Segment Start: SELECTED TEXT
Jutta Kiemstedt hands Chris Nickless, chair of the South Cariboo Health Foundation, $720 raised in Germany for the 100 Mile District General Hospital. Tara Spickerhoff photo.

Money raised in Germany donated to hospital

Christmas tradition turned into fundraiser

Jutta Kiemstedt, who lives in Germany for half the year and Canim Lake for the other half, hosts a gathering at Christmas time at her house in Germany every year, a private Christmas market.

She serves gluhwein (mulled wine), pretzels, pea soup, hot chocolate and many other treats.

In Germany, it is often customary to bring a gift — flowers, a gift or a bottle of wine — for your hosts if invited to a gathering at their house.

While Kiemstedt has, for many years, told her guests the gifts aren’t necessary, they kept coming.

“I say no, my room, it’s full of flowers. No thank you. You come, I see you one month of the year, we talk, I see you. It’s perfect, no flowers and the people come and do the same.”

This year, she came up with a better idea.

“I say no. Stop. I made a glass and said you can put a little bit of money for the children in Canada. They said ‘Oh yes, good idea.”

Kiemstedt told her guests to donate the money they would have spent on gifts, towards children and the hospital in 100 Mile House.
Segment End: SELECTED TEXT
Segment Start: EXTRACTED DATA
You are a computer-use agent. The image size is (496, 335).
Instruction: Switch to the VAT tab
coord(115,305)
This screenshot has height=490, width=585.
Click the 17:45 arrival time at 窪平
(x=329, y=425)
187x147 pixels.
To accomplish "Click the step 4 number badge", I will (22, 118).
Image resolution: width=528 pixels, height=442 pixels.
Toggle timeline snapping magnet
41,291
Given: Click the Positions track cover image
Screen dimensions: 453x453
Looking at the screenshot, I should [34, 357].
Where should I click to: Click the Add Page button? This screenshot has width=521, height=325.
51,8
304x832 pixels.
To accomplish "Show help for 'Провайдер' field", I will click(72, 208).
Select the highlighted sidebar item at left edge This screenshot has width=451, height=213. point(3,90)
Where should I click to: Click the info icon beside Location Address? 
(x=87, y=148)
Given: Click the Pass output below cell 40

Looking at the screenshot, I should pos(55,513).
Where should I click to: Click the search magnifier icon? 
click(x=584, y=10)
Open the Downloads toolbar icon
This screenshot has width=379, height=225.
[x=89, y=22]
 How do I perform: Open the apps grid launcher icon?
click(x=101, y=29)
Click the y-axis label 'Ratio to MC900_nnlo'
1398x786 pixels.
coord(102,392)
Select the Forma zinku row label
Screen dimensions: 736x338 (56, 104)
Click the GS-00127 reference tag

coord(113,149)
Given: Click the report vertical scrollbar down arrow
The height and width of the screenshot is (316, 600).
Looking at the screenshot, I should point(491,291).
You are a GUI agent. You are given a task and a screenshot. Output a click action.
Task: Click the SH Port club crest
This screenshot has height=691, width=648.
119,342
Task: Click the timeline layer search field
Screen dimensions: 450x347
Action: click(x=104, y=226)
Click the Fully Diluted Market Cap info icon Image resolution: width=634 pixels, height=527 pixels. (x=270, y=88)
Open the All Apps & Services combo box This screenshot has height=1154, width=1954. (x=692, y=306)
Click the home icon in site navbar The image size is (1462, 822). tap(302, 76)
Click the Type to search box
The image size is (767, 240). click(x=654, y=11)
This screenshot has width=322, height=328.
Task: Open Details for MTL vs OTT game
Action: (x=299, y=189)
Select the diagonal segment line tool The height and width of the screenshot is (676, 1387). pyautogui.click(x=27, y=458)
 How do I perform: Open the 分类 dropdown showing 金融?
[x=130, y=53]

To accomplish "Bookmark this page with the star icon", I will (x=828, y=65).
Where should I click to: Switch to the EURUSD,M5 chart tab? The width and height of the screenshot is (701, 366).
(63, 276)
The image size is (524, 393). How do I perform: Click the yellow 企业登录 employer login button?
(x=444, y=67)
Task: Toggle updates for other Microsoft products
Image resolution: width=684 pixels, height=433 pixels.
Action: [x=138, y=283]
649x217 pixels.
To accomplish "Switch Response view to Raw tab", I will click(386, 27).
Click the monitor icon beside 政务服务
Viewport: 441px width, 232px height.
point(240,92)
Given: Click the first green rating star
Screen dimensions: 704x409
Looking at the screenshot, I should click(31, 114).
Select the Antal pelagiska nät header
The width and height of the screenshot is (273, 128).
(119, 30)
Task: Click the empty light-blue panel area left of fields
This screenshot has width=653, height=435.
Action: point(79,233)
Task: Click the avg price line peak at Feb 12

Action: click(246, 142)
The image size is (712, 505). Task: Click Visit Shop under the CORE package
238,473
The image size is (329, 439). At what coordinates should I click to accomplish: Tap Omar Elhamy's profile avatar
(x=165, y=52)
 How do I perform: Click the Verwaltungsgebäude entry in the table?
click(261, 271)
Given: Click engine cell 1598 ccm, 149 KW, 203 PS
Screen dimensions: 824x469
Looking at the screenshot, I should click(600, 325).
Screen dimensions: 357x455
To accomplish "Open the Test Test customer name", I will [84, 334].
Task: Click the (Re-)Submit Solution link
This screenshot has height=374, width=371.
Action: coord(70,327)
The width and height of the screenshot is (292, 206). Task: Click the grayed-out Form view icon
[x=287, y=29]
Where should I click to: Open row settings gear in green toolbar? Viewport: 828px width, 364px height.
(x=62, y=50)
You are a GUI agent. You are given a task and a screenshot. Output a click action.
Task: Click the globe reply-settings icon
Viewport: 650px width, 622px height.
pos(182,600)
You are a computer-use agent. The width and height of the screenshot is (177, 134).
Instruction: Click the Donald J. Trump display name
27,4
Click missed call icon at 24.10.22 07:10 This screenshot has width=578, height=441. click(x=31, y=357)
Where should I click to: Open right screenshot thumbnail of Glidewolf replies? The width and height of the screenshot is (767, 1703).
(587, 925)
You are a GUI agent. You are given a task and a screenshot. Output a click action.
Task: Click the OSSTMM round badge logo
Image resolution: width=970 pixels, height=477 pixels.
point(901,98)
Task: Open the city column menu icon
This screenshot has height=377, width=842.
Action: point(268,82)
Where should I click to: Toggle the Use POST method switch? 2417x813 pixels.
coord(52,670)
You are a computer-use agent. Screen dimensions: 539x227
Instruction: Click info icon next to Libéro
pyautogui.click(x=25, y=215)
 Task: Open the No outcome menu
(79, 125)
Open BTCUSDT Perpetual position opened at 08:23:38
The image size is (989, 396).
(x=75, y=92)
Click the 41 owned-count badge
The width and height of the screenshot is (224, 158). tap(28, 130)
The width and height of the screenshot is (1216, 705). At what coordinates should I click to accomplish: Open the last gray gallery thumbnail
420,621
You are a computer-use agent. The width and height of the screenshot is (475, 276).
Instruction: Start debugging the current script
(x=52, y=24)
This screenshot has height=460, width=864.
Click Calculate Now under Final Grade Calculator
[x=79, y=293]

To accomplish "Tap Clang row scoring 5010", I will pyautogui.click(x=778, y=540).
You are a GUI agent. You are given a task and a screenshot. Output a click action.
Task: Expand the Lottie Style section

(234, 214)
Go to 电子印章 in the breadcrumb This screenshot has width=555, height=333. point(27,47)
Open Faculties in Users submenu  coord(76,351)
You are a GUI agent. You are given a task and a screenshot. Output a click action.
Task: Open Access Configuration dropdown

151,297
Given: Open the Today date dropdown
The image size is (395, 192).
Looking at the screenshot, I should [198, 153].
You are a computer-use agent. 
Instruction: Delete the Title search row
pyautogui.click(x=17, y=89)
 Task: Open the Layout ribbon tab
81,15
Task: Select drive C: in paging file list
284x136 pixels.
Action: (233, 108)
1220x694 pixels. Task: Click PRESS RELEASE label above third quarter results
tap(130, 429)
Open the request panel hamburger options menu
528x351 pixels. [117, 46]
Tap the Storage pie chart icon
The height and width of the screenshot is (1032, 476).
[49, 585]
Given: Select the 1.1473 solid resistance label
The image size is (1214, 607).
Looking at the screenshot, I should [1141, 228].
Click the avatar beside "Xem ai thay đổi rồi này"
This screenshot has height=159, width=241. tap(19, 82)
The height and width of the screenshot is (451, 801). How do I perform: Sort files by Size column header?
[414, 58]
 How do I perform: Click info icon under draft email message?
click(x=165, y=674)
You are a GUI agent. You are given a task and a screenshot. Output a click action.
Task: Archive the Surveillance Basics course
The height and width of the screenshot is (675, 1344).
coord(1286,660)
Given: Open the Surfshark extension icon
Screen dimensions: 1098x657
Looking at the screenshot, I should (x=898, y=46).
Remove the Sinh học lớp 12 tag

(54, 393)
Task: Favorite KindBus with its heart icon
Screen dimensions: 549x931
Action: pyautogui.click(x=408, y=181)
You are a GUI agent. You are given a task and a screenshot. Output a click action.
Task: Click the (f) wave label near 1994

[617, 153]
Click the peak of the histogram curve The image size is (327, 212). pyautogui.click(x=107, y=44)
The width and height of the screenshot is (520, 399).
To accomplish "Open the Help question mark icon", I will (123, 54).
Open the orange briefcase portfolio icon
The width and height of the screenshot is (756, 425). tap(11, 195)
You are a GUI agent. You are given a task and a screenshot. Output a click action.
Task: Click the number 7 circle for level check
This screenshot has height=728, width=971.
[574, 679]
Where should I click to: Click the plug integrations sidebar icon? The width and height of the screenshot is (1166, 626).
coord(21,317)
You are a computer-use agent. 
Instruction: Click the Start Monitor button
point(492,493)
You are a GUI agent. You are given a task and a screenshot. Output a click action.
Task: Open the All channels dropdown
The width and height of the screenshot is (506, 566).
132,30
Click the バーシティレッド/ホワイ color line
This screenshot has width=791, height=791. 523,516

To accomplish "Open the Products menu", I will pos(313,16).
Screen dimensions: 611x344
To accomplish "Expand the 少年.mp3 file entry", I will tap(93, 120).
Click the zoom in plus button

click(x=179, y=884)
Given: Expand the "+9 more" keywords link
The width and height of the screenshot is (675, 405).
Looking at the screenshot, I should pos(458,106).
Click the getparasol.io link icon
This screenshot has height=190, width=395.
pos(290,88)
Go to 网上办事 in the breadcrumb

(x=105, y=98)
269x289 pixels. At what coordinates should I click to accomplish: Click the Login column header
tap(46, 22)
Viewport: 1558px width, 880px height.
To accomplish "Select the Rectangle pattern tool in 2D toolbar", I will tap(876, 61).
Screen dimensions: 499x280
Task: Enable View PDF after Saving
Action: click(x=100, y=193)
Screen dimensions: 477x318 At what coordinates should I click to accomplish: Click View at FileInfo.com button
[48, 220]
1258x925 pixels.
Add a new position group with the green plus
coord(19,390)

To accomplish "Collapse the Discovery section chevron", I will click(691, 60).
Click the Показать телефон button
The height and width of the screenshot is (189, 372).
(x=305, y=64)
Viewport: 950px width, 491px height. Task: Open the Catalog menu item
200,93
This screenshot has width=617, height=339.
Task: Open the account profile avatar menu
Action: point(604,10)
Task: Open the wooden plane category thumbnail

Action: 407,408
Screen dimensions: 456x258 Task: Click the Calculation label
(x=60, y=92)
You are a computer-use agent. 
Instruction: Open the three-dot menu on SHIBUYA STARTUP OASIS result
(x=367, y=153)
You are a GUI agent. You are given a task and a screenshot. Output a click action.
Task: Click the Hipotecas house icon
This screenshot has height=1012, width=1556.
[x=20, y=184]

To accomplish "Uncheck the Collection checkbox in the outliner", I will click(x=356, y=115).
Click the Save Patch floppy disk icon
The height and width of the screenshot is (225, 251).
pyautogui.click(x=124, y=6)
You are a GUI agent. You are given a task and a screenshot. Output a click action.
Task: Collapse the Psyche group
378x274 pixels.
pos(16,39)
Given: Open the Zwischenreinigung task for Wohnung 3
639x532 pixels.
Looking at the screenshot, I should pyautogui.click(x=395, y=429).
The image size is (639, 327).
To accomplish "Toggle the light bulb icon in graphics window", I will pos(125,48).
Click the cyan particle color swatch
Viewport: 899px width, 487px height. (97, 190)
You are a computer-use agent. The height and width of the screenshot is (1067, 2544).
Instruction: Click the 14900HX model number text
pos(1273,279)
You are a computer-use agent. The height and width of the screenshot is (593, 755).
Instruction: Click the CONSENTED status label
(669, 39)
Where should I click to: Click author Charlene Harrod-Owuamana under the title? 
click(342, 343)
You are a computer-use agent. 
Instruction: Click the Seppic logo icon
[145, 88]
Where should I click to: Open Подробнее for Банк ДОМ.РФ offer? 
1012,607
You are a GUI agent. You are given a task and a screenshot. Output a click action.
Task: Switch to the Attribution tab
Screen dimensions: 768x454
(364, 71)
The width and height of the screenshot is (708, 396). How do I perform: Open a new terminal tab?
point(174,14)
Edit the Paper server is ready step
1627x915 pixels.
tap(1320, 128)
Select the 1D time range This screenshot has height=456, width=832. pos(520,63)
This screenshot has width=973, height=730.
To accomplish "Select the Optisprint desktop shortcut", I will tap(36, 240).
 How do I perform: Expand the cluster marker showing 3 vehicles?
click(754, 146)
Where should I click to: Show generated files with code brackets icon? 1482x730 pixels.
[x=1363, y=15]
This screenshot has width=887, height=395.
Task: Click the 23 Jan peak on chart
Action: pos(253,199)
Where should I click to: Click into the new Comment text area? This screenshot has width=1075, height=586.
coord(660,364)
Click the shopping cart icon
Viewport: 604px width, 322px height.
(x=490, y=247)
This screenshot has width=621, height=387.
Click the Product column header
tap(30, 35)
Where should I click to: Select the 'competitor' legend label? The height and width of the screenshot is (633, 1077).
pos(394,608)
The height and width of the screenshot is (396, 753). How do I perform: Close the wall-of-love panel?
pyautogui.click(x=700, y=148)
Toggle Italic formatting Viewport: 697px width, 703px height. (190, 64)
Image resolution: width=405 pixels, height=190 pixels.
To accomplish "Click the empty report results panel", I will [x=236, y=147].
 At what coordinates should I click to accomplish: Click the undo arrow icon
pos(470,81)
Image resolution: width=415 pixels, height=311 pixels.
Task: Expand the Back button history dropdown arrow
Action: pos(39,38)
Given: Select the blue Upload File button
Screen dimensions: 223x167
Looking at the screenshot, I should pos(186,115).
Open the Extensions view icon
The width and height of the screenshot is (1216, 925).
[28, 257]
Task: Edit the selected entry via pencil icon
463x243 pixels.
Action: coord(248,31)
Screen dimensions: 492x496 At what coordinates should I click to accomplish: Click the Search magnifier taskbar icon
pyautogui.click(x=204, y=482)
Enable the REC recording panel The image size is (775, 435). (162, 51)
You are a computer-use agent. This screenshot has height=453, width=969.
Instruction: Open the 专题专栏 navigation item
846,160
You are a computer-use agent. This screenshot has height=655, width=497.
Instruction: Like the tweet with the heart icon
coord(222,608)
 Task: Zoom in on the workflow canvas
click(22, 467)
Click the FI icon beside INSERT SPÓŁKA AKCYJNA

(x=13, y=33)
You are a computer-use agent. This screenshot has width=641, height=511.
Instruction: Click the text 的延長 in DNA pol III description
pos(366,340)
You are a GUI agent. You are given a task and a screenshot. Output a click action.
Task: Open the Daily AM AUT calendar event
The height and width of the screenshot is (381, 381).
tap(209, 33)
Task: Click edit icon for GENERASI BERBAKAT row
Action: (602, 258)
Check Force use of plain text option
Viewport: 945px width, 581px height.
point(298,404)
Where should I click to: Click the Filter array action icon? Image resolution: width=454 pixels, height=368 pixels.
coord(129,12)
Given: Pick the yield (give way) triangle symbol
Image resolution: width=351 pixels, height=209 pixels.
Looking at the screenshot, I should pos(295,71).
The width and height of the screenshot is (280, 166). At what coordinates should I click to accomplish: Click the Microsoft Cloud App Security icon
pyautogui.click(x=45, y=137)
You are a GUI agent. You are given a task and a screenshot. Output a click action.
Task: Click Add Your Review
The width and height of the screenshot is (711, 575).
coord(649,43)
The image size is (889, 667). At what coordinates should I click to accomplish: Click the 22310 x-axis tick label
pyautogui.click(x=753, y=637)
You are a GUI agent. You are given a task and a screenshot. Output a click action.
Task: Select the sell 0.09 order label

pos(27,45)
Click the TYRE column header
Segment End: EXTRACTED DATA
### EXERCISES TO COMPLETE:
1 – In the article about money raised in Germany for the hospital, how much did Jutta Kiemstedt hand to Chris Nickless?
2 – Carry on the article about the Germany fundraiser for the 100 Mile House hospital from its final sentence.

### ANSWERS TO EACH TASK:
1 – $720

2 –
“I said to my husband it’s for the children in the hospital. It’s a small area, I think they need it.”

Between the approximately 65 guests that stopped by, they raised approximately 500 euros, or $720, which Kiemstedt is donating to the South Cariboo Health Foundation.

“This is the first year. Every year I say no flowers and they bring gifts, flowers and champagne and wine,” she says. “I say no, stop. I think for the children this is better than the flowers.”

Kiemstedt has been coming to the South Cariboo for around 13 years. Her husband has been coming for longer.

She says the first year she visited, she went back and forth four times during the year.

“I said to my husband that is, for me, too big. This is a long trip from Germany to Canada, maybe 26 hours and I said I will not do that anymore. I come one time, not more.”

The couple stays here for five to six months over the summer, and then returns to Givelsberg, Germany, for the winter.

“In wintertime, I go home because it’s too cold.”

The Christmas market is a way to catch up with friends, and Kiemstedt plans on doing the same sort of fundraiser this year.

“I can say to people, ‘No flowers, everytime money,’ and they can see what I’ve done.”